Cuba Poem Editor: Manuel GarciaVerdecia
Twelve Cuban Poets, Twelve Cuban Love Poems

Such as planets keep their connection and movement due to gravitational energy, thus human beings find support, hope and sense due to the overwhelming force of love. Either on the feeling arising from the beloved mate, the mother, a child, or life in its multiple occurrences, love is not only a unique and edifying human experience but also the way we subsist and are born again. The present sample brings evidence of this. Twelve poets from Cuba’s eastern part (the Orient) show twelve manners to approach this phenomenon. From the light of a loved one’s eyes, the memory of a shared summer, the creation of a space of special vitality between two people, or the despair brought about by abandonment, here we find matter to feel and think, to dream and remember. But above all to realise that love moves everything and makes everything possible. (M.G.V.)

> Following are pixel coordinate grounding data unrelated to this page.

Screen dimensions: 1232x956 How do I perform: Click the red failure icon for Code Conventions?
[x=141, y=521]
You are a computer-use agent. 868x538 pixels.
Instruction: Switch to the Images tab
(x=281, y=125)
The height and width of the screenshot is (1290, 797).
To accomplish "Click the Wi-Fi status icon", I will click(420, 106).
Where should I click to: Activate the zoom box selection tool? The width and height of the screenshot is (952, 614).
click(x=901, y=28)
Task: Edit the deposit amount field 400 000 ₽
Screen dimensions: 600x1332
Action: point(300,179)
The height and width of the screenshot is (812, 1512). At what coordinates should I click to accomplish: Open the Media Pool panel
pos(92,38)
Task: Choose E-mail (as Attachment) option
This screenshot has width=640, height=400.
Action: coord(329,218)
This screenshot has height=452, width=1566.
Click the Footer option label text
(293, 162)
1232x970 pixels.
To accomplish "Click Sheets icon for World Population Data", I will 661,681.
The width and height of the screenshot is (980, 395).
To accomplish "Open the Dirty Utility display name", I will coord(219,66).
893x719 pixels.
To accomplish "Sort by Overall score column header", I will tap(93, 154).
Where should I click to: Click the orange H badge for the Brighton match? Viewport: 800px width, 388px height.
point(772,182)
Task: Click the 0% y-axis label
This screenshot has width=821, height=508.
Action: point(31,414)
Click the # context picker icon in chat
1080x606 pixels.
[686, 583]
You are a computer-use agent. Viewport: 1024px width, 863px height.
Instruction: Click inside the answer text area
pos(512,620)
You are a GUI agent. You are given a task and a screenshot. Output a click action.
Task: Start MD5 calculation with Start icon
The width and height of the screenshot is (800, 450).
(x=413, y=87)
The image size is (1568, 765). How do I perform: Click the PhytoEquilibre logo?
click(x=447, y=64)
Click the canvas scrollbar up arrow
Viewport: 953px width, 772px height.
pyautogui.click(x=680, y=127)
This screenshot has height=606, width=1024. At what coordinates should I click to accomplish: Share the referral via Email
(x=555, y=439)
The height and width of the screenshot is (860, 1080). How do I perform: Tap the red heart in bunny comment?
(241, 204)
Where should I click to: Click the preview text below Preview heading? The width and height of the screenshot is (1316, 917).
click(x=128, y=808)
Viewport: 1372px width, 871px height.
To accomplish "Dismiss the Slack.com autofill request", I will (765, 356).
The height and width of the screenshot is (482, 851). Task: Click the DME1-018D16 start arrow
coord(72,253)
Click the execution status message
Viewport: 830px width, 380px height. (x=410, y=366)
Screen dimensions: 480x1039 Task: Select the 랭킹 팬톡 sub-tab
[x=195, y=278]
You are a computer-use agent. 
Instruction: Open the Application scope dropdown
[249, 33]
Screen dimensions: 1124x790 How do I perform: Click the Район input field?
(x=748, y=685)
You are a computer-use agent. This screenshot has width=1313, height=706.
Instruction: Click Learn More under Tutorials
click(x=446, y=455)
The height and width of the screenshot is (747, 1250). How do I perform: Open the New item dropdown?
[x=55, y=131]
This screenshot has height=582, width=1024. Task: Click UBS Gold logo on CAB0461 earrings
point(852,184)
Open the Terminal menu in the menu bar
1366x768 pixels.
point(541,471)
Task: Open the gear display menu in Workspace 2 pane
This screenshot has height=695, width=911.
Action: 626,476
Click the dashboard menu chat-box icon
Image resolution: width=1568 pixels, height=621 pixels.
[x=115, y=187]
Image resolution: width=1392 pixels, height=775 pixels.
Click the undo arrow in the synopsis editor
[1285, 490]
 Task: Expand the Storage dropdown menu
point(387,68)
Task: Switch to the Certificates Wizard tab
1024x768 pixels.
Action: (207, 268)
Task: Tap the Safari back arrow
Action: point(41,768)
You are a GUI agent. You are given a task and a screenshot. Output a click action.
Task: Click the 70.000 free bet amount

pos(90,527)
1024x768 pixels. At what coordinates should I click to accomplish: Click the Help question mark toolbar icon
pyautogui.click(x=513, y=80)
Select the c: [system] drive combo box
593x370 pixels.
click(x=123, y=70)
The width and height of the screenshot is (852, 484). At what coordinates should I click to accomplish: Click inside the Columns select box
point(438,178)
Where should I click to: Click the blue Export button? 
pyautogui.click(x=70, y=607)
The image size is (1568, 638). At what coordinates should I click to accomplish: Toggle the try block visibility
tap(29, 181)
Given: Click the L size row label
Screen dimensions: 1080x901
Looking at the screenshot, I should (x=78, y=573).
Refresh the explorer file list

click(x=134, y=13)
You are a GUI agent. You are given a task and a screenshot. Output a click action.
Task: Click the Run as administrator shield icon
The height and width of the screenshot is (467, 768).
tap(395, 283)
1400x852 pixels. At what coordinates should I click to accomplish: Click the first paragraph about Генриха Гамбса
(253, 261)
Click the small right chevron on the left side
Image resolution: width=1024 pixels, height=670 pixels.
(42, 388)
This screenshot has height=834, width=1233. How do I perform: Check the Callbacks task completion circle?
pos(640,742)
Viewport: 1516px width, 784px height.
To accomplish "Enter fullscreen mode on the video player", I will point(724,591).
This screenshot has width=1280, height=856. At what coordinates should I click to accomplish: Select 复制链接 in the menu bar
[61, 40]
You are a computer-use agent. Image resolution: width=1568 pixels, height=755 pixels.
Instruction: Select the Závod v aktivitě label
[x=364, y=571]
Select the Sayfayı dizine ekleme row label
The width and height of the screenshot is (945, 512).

Así como los planetas se mantienen en cohesión y movimiento por la energía gravitacional, también los seres humanos hallan sostén, esperanza y sentido por la fuerza inmensa del amor. Bien sea el sentimiento que despierta la pareja amada, la madre, un hijo, o la vida en sus múltiples manifestaciones, el amor no sólo es una experiencia humana única y edificante sino que también es el modo por el que subsistimos y renacemos. La presente muestra trae evidencias de esto. Doce poetas de la región oriental de Cuba muestran doce maneras de acercarse a este fenómeno. Desde la luz de unos ojos amados, el recuerdo de un verano compartido, la construcción de un espacio de vital singularidad entre dos seres, o la desolación a que reduce el abandono, aquí hay material para sentir y pensar, para soñar y recordar. Pero sobre todo para percatarnos de que el amor todo lo mueve y todo lo puede. (M..G.V.)